## Begin Extracted information

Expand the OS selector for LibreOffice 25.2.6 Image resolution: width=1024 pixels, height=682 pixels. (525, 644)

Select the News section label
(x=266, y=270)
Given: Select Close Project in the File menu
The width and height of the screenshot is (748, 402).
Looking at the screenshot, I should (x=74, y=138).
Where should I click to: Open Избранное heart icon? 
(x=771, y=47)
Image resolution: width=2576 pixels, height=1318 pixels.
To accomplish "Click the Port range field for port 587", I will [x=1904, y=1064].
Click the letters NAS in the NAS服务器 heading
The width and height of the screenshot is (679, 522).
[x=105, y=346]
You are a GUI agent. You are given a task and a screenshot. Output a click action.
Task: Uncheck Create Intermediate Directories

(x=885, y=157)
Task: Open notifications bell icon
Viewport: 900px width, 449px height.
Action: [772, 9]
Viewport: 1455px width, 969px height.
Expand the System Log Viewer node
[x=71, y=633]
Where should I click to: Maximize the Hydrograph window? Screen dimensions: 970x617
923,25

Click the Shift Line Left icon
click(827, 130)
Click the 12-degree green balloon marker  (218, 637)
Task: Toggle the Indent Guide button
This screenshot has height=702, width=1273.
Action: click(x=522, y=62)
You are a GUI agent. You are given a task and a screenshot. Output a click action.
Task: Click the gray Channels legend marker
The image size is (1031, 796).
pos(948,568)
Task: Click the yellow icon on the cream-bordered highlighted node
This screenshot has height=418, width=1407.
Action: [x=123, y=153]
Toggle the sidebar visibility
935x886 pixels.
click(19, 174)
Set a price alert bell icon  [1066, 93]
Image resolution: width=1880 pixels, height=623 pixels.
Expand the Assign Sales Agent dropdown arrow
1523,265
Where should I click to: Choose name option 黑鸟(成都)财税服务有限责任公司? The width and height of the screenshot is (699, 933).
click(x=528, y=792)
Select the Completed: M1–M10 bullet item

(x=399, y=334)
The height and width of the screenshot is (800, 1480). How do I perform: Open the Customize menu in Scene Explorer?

## End Extracted information

▶ Stated exercise: Present every line of the items above as a Markdown table with the columns "Row" and "Text". Number the lines in sequence and omit blank lines.

▶ Solution to this problem:
| Row | Text |
|---|---|
| 1 | Expand the OS selector for LibreOffice 25.2.6 Image resolution: width=1024 pixels, height=682 pixels. (525, 644) |
| 2 | Select the News section label |
| 3 | (x=266, y=270) |
| 4 | Given: Select Close Project in the File menu |
| 5 | The width and height of the screenshot is (748, 402). |
| 6 | Looking at the screenshot, I should (x=74, y=138). |
| 7 | Where should I click to: Open Избранное heart icon?  |
| 8 | (x=771, y=47) |
| 9 | Image resolution: width=2576 pixels, height=1318 pixels. |
| 10 | To accomplish "Click the Port range field for port 587", I will [x=1904, y=1064]. |
| 11 | Click the letters NAS in the NAS服务器 heading |
| 12 | The width and height of the screenshot is (679, 522). |
| 13 | [x=105, y=346] |
| 14 | You are a GUI agent. You are given a task and a screenshot. Output a click action. |
| 15 | Task: Uncheck Create Intermediate Directories |
| 16 | (x=885, y=157) |
| 17 | Task: Open notifications bell icon |
| 18 | Viewport: 900px width, 449px height. |
| 19 | Action: [772, 9] |
| 20 | Viewport: 1455px width, 969px height. |
| 21 | Expand the System Log Viewer node |
| 22 | [x=71, y=633] |
| 23 | Where should I click to: Maximize the Hydrograph window? Screen dimensions: 970x617 |
| 24 | 923,25 |
| 25 | Click the Shift Line Left icon |
| 26 | click(827, 130) |
| 27 | Click the 12-degree green balloon marker  (218, 637) |
| 28 | Task: Toggle the Indent Guide button |
| 29 | This screenshot has height=702, width=1273. |
| 30 | Action: click(x=522, y=62) |
| 31 | You are a GUI agent. You are given a task and a screenshot. Output a click action. |
| 32 | Task: Click the gray Channels legend marker |
| 33 | The image size is (1031, 796). |
| 34 | pos(948,568) |
| 35 | Task: Click the yellow icon on the cream-bordered highlighted node |
| 36 | This screenshot has height=418, width=1407. |
| 37 | Action: [x=123, y=153] |
| 38 | Toggle the sidebar visibility |
| 39 | 935x886 pixels. |
| 40 | click(19, 174) |
| 41 | Set a price alert bell icon  [1066, 93] |
| 42 | Image resolution: width=1880 pixels, height=623 pixels. |
| 43 | Expand the Assign Sales Agent dropdown arrow |
| 44 | 1523,265 |
| 45 | Where should I click to: Choose name option 黑鸟(成都)财税服务有限责任公司? The width and height of the screenshot is (699, 933). |
| 46 | click(x=528, y=792) |
| 47 | Select the Completed: M1–M10 bullet item |
| 48 | (x=399, y=334) |
| 49 | The height and width of the screenshot is (800, 1480). How do I perform: Open the Customize menu in Scene Explorer? |